You may have a point, but I don't really see where it came from except perhaps the constant yelling before I was three, or being bullied since entering school to the point of getting two concussions and a broken arm in one year. The social ostracism and realizing early on that my "friends" in my neighborhood had been ordered by their parents to be my "friends" (they talked about me being from a "broken home" and going to a "Godless public school, kids that young don't say those things unless they've heard their parents say them) definitely damaged my self-esteem.

My family always praised my intelligence and while there may have been an element of shame that my father couldn't quit the drugs even when he had me back in his life a decade after their separation, but I had already been attending Alateen and knew, intellectually at least, that addiction is a type of disease that doesn't go away and doesn't mean it's your fault or if you were loveable enough that they would quit.

I'm currently diagnosed with Bipolar I, GAD, and PTSD (developed as an adult due to an assault), but while one hospital doc "didn't believe" in Bipolar II, didn't realize that just one episode of manic psychosis means Bipolar I, and thought any woman on the ward for depression just wanted attention said I was borderline after a 5 day stay and no communication with me, I think if I have any Axis Ii diagnosis it's more "Avoidant Personality Disorder". I don't let people close to me unless I'm sure they like me, I try to avoid conflict at almost any cost, I prefer to live on my own even though every time I do my other issues interfere and I forget my meds, don't keep the place clean (fibro, , etc.

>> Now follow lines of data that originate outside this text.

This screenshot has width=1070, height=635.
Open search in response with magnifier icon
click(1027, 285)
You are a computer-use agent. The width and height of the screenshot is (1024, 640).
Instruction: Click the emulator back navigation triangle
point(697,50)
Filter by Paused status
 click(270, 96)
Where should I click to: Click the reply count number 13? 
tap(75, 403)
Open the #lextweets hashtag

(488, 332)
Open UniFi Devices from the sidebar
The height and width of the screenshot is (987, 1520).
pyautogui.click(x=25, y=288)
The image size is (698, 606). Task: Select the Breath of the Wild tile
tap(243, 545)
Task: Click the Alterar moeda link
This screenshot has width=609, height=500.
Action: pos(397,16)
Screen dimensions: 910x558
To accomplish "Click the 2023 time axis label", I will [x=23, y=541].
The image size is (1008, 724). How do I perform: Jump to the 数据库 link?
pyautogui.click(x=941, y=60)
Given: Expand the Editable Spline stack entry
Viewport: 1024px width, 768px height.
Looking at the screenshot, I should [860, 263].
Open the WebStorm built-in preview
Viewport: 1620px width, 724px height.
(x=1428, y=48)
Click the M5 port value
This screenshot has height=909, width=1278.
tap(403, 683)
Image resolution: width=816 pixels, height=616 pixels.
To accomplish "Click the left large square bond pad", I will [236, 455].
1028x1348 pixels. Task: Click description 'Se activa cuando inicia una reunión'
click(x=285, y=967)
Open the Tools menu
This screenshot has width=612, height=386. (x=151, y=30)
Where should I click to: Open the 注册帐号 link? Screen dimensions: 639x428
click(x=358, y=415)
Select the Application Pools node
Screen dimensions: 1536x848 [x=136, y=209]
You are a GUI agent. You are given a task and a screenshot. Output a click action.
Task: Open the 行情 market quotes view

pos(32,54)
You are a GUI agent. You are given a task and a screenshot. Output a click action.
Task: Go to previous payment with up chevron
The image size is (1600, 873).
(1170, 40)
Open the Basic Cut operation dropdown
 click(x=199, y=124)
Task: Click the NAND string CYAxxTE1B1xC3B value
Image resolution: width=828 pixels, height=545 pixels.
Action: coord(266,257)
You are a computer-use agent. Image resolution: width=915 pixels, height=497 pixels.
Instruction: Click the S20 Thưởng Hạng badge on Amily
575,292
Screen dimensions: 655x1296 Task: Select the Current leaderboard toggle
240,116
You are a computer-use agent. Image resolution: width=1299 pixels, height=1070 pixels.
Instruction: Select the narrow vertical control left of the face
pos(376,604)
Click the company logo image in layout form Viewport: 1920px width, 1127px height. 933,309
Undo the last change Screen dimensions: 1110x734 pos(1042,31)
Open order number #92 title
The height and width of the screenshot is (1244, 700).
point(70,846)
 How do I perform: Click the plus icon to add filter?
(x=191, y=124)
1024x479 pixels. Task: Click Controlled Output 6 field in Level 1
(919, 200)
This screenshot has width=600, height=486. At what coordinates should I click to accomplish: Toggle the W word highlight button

The first time I was really accepted was when I got "online" at 12 (local BBSes, the information dirt road), and ended up homeschooling for two years, getting 3 years of work accomplished and entering back into school as a junior, so not in any classes with kids who remembered me). I took vicarious pleasure in seeing girls who tormented me in 7th grade being mocked horribly when their parents let them get online ecause they couldn't spell or type well and acted so immature, but people first thought I was a freshman in college when I was a 7th grader.

So I have always communicated with others through a computer screen much easier than in person, which gives me an added distance from real interpersonal activities.